Target Operating Models (TOM) are a tool to support new organisational functions to meet the specific needs of a function, whilst aligning to wider corporate objectives.

At the heart of all well-designed functions, is a shared vision and strategy that aligns with a company’s culture, behaviour and strategic goals. For a risk management function, this vision should be rooted in the businesses’ overarching objectives and underpin its approach to managing third-party risks effectively.

But how do you create and implement a Target Operating Model for a TPRM function? In this blog, we dive into the essential steps to develop a comprehensive TOM for a Third-Party Risk Management (TPRM) function.

What elements do you need for a TPRM Target Operating Model?
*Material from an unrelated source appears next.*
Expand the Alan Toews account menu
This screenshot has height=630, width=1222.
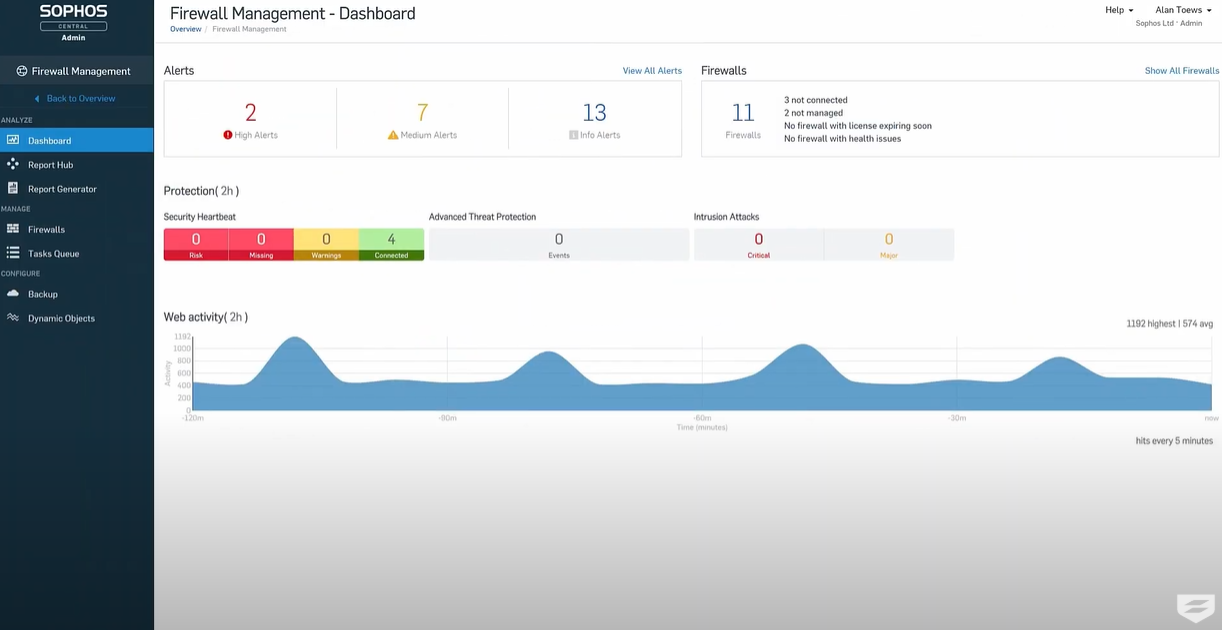coord(1182,10)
1. Start by creating the required structure and capability needed to support the TPRM function – What roles and necessary skills/expertise do you need for the optimum department?  Use this to calculate the number of roles, and skilled individuals required to fulfil and effectively run the function.
2. Establish effective decision-making bodies and clear terms of reference for governance committees overseeing the TPRM function. Ensure alignment with other departments such as finance, HR, and legal, and implement clear policies and procedures for performance management. This will likely exist for other departments so it is a case of altering it to suit a TPRM perspective.
3. Identify and assess the risks inherent in the TPRM function and implement appropriate controls to mitigate these risks effectively. This includes ensuring robust processes and controls are in place to manage and monitor third-party risks.
4. Develop a framework for evaluating the performance of third-party vendors and suppliers. Define key metrics and indicators to measure performance and identify areas for improvement or risk mitigation.
5. Establish processes for gathering and leveraging relevant information from third parties to support TPRM activities. Ensure that the necessary information is obtained to assess and manage third-party risks effectively.Determine your technology landscape, and identify IT applications and infrastructure needed to facilitate risk assessment, monitoring, and reporting within the TPRM function.
6. Assess the financial resources required to establish and maintain the TPRM function. You’ll need to consider both initial capital outlay and ongoing operational costs to ensure adequate funding for TPRM activities.
7. Create the processes and workflows for the delivery of TPRM services. Establish clear procedures for risk assessment, vendor due diligence, contract management, and ongoing monitoring of third-party relationships.

Conclusion

Following the above steps, you can develop a robust Target Operating Model (TOM) for your TPRM function. A well-designed TOM ensures alignment with corporate objectives, effective governance and oversight, and the ability to mitigate third-party risks proactively. With a comprehensive TOM in place, businesses strengthen their resilience, protect their interests, and foster trust with stakeholders in an increasingly complex business landscape.